■ EXERCISE DESCRIPTION ■
Reproduce each of the entries below word for word, omitting the pictures.
┌─ TASK INPUT
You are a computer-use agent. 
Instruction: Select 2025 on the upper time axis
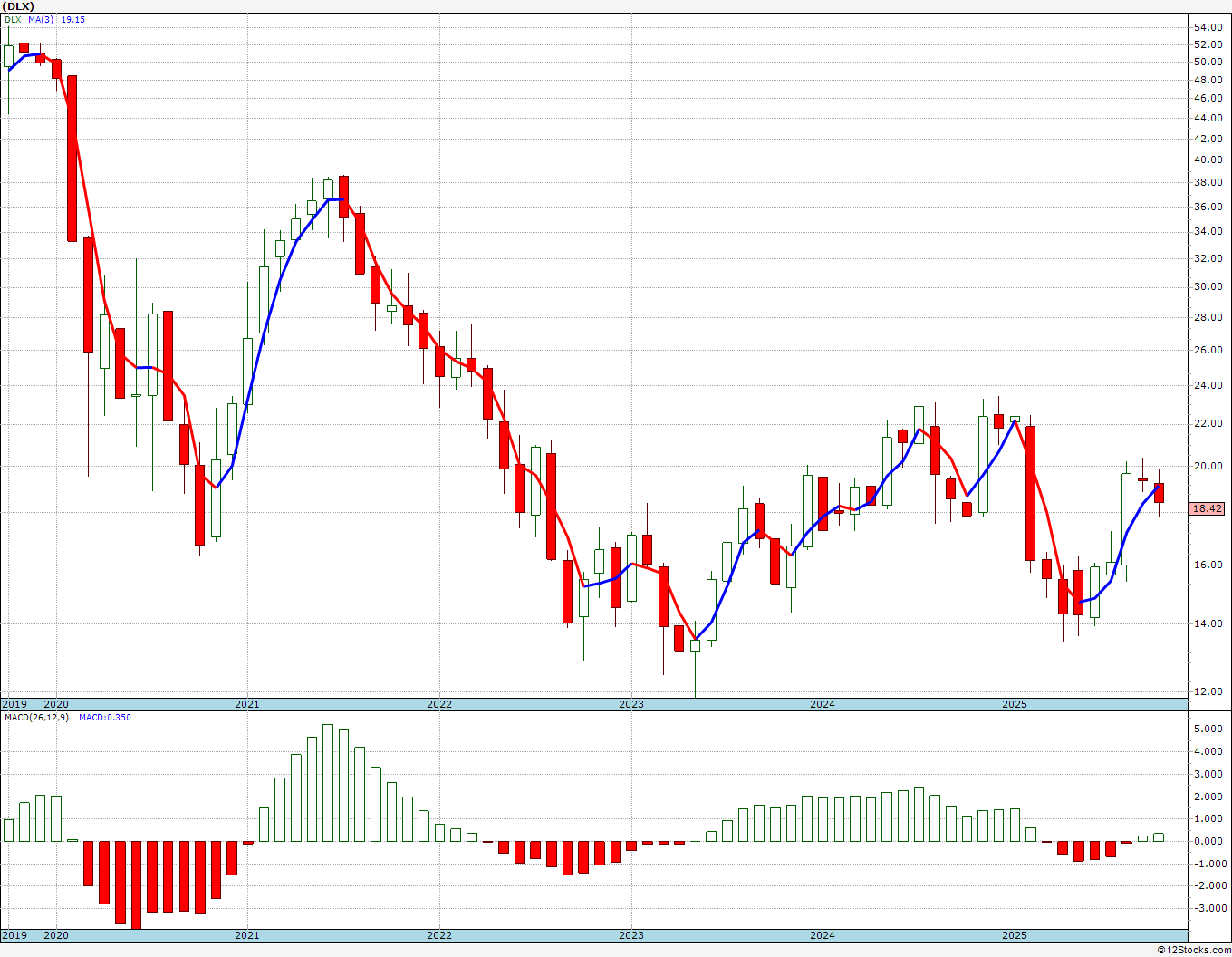pyautogui.click(x=1014, y=704)
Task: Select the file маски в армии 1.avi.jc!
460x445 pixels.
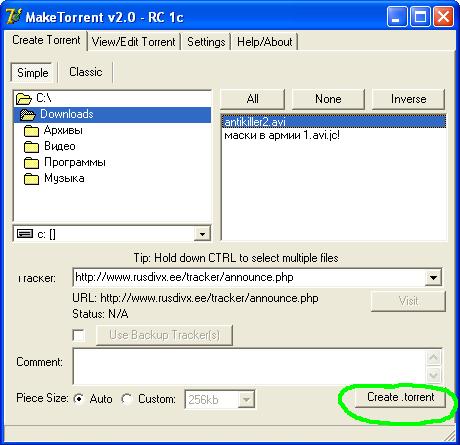Action: pyautogui.click(x=282, y=136)
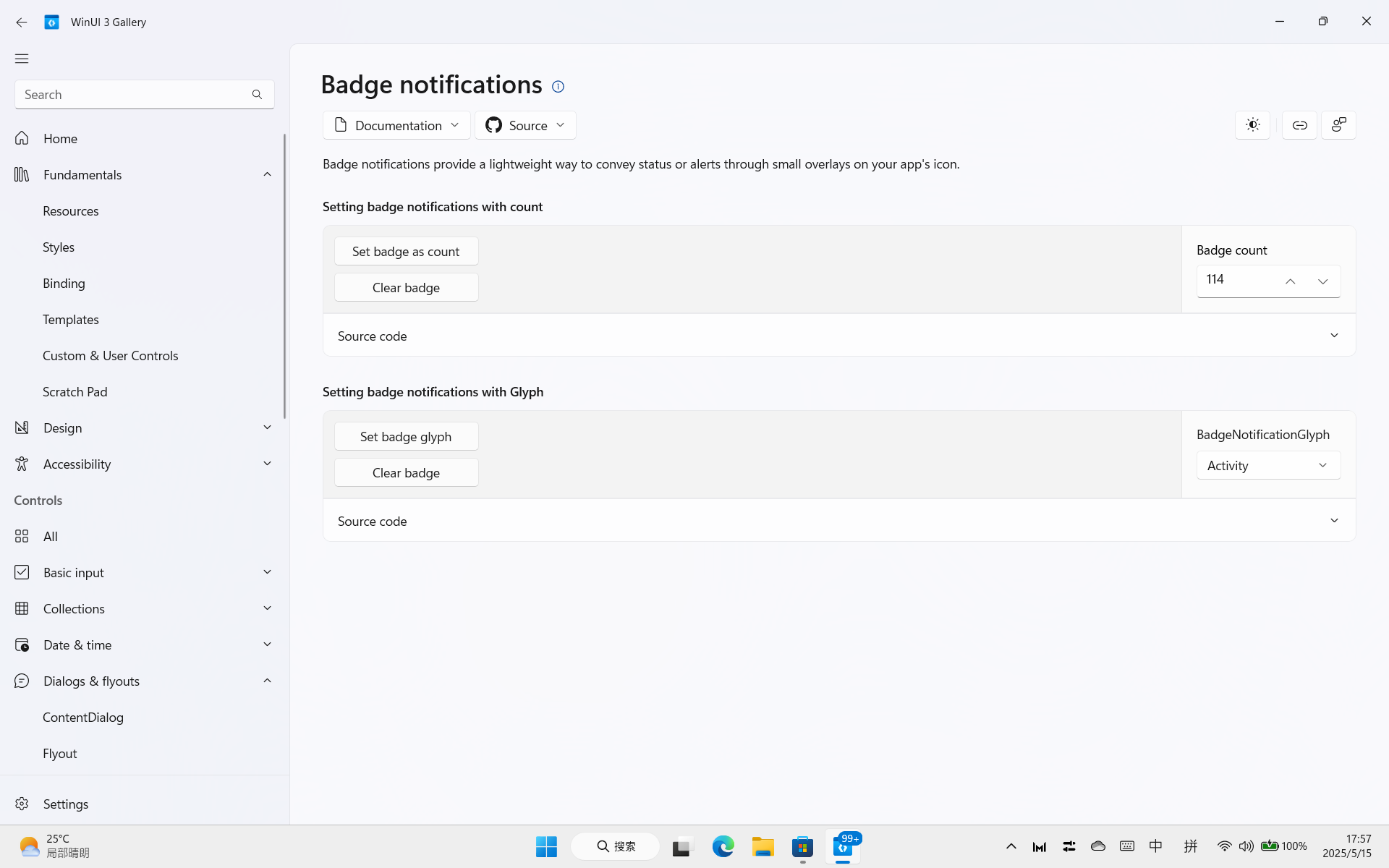Open the BadgeNotificationGlyph Activity dropdown
The width and height of the screenshot is (1389, 868).
tap(1267, 465)
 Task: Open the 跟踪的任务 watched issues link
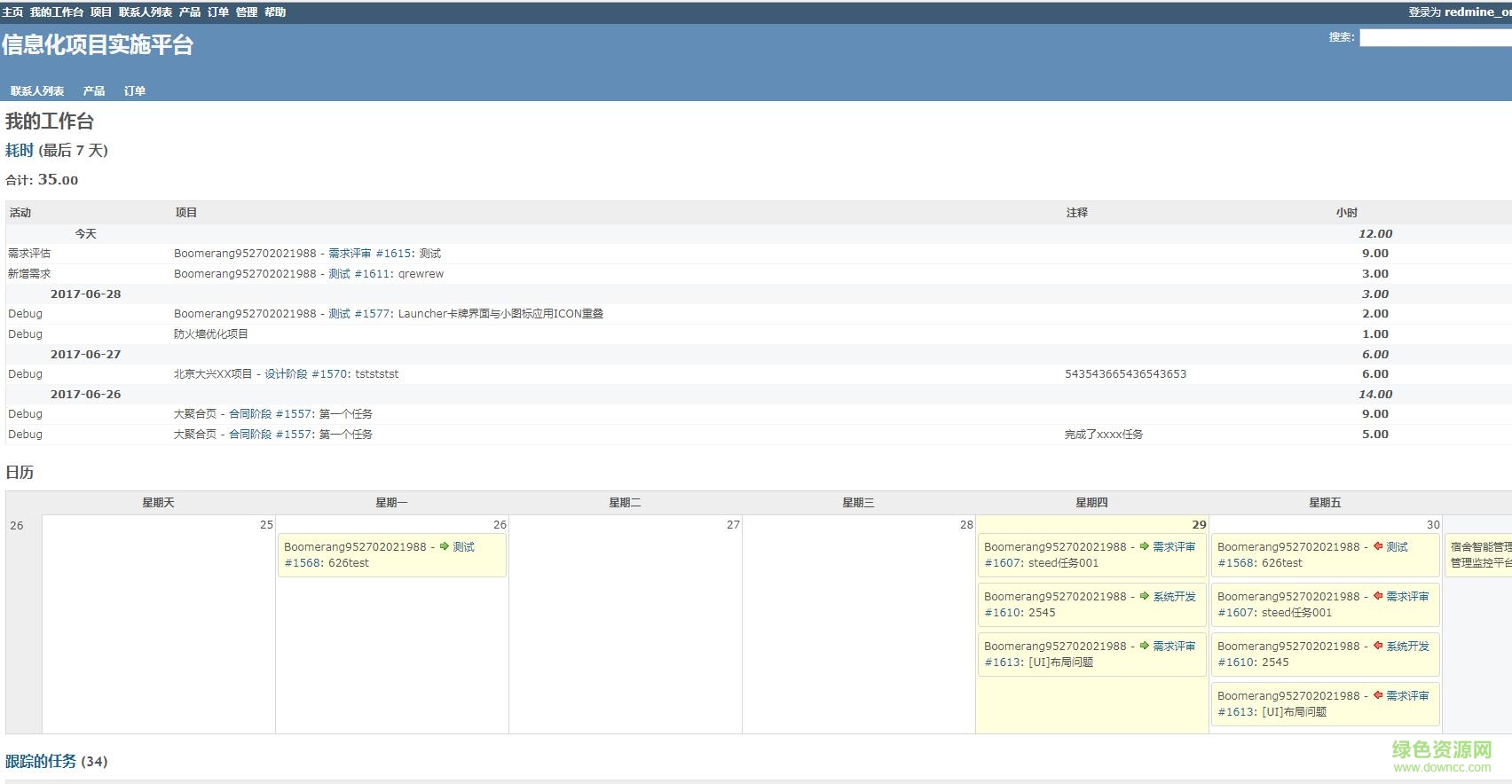(x=41, y=761)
└─
■ ANSWER TO THIS EXERCISE ■
You are a computer-use agent. 
Instruction: Select 2025 on the upper time axis
pyautogui.click(x=1014, y=704)
Task: Select the file маски в армии 1.avi.jc!
460x445 pixels.
Action: pyautogui.click(x=282, y=136)
Open the BadgeNotificationGlyph Activity dropdown
The width and height of the screenshot is (1389, 868).
tap(1267, 465)
 Task: Open the 跟踪的任务 watched issues link
(x=41, y=761)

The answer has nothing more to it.